Here are some of their stories:

•Ronald was a 29-year-old father of four struggling with heroin addiction; he was charged with taking the dog he recently purchased from the home where he and his ex-wife shared child care. A commissioner originally set his bail at $10,000, which was later lowered to $2,500 by a reviewing judge in the hopes that would make the $250 bond fee attainable. It did not. With the student-lawyers' help, he was eventually released on a condition that he address his drug use. He found a program, reunited with his ex-wife — who said he was a great dad and not dangerous, but needed help — and had his charges dismissed.

•Antonio spent 16 days behind bars on $5,000 bail. Neither he nor anyone he knew could afford giving $500 to a bondsman to buy his freedom pending trial. Antonio had been in and out of the system as a prisoner of addiction. When he was drug-free, he devoted himself to his children and to his trade as a chef. After speaking at length with him, his student-lawyer became convinced Antonio was ready to show this same commitment to battling addiction. Identifying a structured residency treatment program, the student-lawyer convinced the judge it was a better alternative to jail, and Antonio has since made valiant strides toward being a dad and great chef again.

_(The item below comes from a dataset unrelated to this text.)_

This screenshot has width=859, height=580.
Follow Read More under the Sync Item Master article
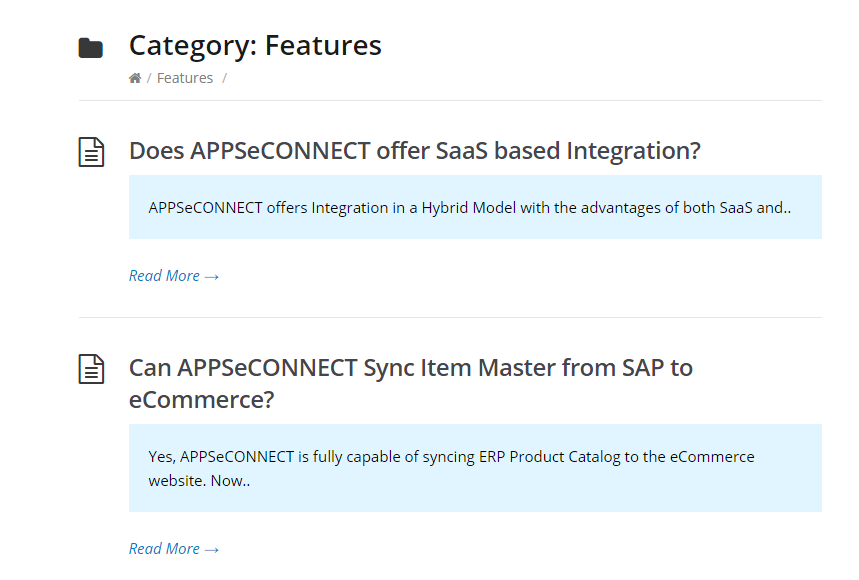pos(174,548)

•James was facing trial for a four-year old "dropsy" drug case with slim evidence: A police officer said he dropped a plastic bag containing a tiny unspecified drug, but James denied having drugs. Student lawyers verified that he lived with his 98-year-old mom and worked on home improvements. But because he missed court previously, a judge ordered $3,500 bail. Seventeen days later, one student-lawyer asked a different judge to lower his unaffordable bail; that judge went one step further and made the bond unsecured, meaning it required no money or payment up front, only reappearance and supervision. James made good on his promises and the state dropped the charge against him.

• Brendan, unemployed and the single parent of his young son, was arrested at home one morning for failing to appear in court on an unregistered dirt bike charge. The judge imposed an extraordinary bail in his absence: $5,000 cash only, "defendant only." After a student-lawyer presented new information, the judge granted Brendan release with supervision. Brendan's bail, with its added stipulations, defined excessive. Had we not appeared, he would have served most of the 90-day maximum — shameful for a system priding itself on an accused's presumed innocence.

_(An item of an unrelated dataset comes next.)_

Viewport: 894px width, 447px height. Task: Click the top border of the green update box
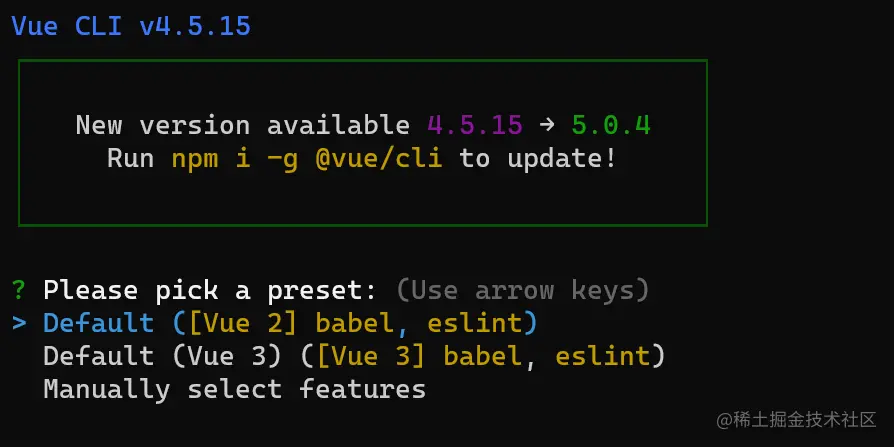pos(362,60)
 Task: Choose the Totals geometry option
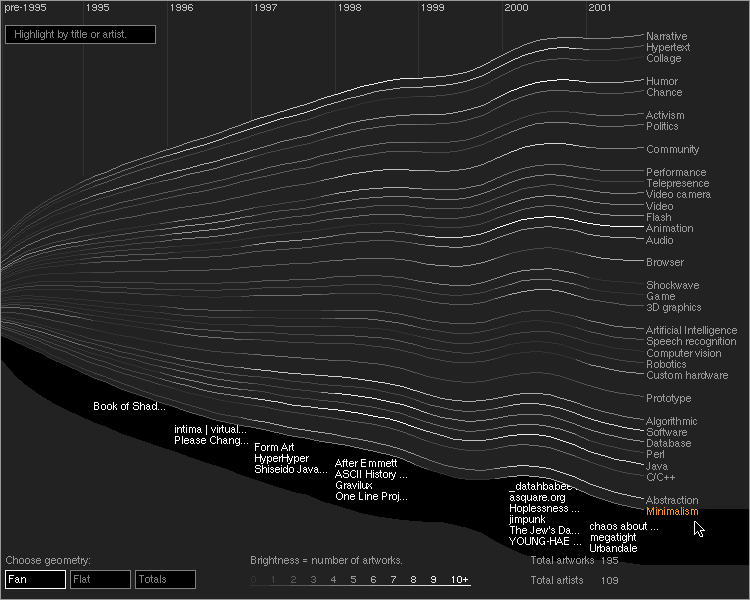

• Gail was given a trespass charge for remaining too long in a hospital's emergency area. She stayed in jail on $100 bail until her student-lawyers found the ideal residential treatment to address alcoholism and depression. Gail called last week. "Thank the students, judge and pretrial agent for giving me the chance to turn around my life," she said. That's something money bail and jail cannot buy.

Since the Access to Justice Clinic began at the University of Maryland School of Law in 1998, student-lawyers have repeatedly witnessed detainees losing freedom and homes because they lacked bail money and could not purchase liberty from the lucrative bail bond industry. While student representation sheds some light on such bail hearings, these reoccurring tales rarely became news items.

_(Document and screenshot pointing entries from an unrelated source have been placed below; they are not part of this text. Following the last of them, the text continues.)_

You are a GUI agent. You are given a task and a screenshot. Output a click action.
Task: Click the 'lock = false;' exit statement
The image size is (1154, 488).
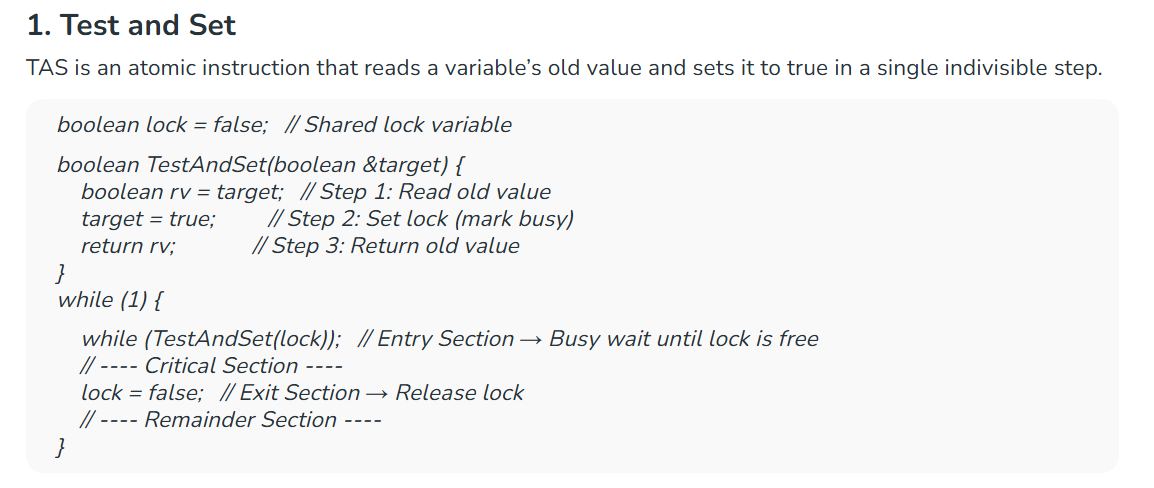click(142, 392)
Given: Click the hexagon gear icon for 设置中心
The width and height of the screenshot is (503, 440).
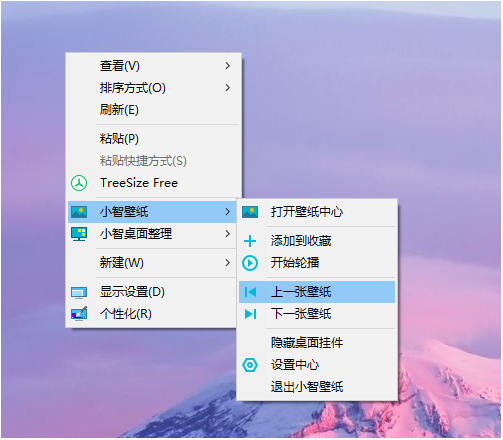Looking at the screenshot, I should pyautogui.click(x=250, y=365).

The issue made headlines last month, however, after the state's attorney general and the district court's chief judge reminded judicial officers that they should use money bail sparingly and not as a means to incarcerate defendants. We urge the judiciary's Standing Committee on Rules of Practice and Procedure to take our experiences under consideration and follow suit.

Maryland Law School Professor Doug Colbert (dcolbert@law.umaryland.edu) supervised the Access to Justice Clinic's student-lawyers, who also contributed to this piece: Abigail Beichler, Amanda Chong, Ava Claypool, Brian Healy, Brent Weinberg, Katrina Eiden, Augustin Bibum, Jake Schiff and Ben Henry.